Joke: What do you call two monkeys that share the same Amazon account? Prime mates!

Quote: "Told me secrets you ain't wanna, Trust is big for you, That's why I'm keeping it a hunna,  Crazy vulnerable sh*t in common" - Between Us by Little Mix

Summary:
Today was amazing!! But I'm crying now which is just perfect 😭

Just when I was feeling confident in my identity my friends and family has to tear it down again. Don't get me wrong, I love them so much, but sometimes their actions hit me in my weak spots. I'll tell you about it later.

So this morning I was up early so I could go outdoor climbing today. I rode with E and B which was super fun. We sang a whole bunch of different songs on the way there. Then I climbed quite a few climbs as well. I almost got to the top of a V4, halfway up 2 V5s and super close to the top of a V3. I'm pretty proud of myself. It was also like the perfect temperature and the leaves were super pretty too! I ended up ripping a little slit of skin off on my pointer finger which isn't super comfortable, but whatever. I literally have no skin left. By the end, when I was trying climbs I literally couldn't feel three of my fingers whatsoever. Still have iffy feeling in them. Then after spending a solid 7 hours there, we came back home. We listened to music and did would you rather. And we talked as well. Turns out, E is obsessed with something called ineagrams. She had me take a test to figure out which one I am. I haven't finished it yet. Probably never will.

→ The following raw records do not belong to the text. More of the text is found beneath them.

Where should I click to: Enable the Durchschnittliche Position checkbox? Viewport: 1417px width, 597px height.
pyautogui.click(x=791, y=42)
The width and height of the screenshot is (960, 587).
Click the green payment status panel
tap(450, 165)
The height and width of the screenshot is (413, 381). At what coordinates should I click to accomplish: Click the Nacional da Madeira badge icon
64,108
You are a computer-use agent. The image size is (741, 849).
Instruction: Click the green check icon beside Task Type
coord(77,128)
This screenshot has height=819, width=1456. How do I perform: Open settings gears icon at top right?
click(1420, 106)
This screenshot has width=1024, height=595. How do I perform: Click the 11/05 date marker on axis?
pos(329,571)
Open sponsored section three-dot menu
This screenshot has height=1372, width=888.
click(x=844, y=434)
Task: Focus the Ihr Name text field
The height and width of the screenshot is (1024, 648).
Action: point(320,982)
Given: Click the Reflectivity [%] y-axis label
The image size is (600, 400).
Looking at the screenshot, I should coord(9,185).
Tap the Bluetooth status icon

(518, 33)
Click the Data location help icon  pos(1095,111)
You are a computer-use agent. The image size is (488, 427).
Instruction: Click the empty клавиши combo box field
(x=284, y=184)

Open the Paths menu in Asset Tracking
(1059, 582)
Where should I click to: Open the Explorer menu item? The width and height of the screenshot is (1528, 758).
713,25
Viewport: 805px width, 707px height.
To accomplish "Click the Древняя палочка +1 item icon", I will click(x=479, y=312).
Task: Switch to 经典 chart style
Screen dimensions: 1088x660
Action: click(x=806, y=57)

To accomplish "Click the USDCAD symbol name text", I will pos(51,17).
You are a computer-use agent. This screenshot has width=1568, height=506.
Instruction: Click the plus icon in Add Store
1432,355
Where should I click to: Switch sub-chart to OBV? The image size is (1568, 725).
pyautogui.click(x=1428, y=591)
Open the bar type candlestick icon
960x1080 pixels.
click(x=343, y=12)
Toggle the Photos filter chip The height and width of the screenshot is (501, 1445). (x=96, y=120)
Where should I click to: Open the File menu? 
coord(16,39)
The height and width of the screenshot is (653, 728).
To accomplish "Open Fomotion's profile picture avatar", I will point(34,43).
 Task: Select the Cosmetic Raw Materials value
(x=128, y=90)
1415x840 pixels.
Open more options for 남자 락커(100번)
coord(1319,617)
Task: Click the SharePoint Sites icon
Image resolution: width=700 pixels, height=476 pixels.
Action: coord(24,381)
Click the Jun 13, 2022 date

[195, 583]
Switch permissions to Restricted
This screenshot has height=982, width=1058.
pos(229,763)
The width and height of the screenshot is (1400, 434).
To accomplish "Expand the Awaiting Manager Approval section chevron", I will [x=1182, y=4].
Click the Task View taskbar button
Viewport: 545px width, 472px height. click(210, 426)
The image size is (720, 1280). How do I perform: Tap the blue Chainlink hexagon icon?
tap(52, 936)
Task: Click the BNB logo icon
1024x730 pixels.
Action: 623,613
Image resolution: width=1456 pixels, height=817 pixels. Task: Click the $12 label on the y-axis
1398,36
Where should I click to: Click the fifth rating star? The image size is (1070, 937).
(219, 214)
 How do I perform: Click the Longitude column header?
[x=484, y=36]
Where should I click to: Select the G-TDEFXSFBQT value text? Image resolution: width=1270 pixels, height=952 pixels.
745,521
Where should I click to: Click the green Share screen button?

See, I decided a couple years ago that I hated personality tests with a passion, like a huge passion, like sends me to tears hate. They put people into personality boxes that they don't fit in completely. I hate it so much because it makes you look like someone you aren't. I just hate it. And the inneagram test asks questions about my emotions and how I feel about myself. Couldn't handle it so I stopped. When I start considering my emotions, I get deep thoughts and I try to avoid those now.

I also realized that i put a lot of pressure on myself. And I understand why but it's getting to be a lot. Tonight when I got back, my parents were trying to plan a trip for this fall and asked me if i would be okay missing 2 days of school for it. I said I'd probably be okay if I didn't have any tests or such, and when I left to check my teachers calendars of what we are leaning, my dad said, "why is it so hard to miss two days? It's only 2 days" then my mom said, "you do want her to do well in school, don't you? She puts a lot of pressure on herself to get good grades." Then my dad responded with, "yeah,but she's doing fine now. Two days won't change that" and it hurt me. I can't miss too much school cause it's important to me. And it just hurts.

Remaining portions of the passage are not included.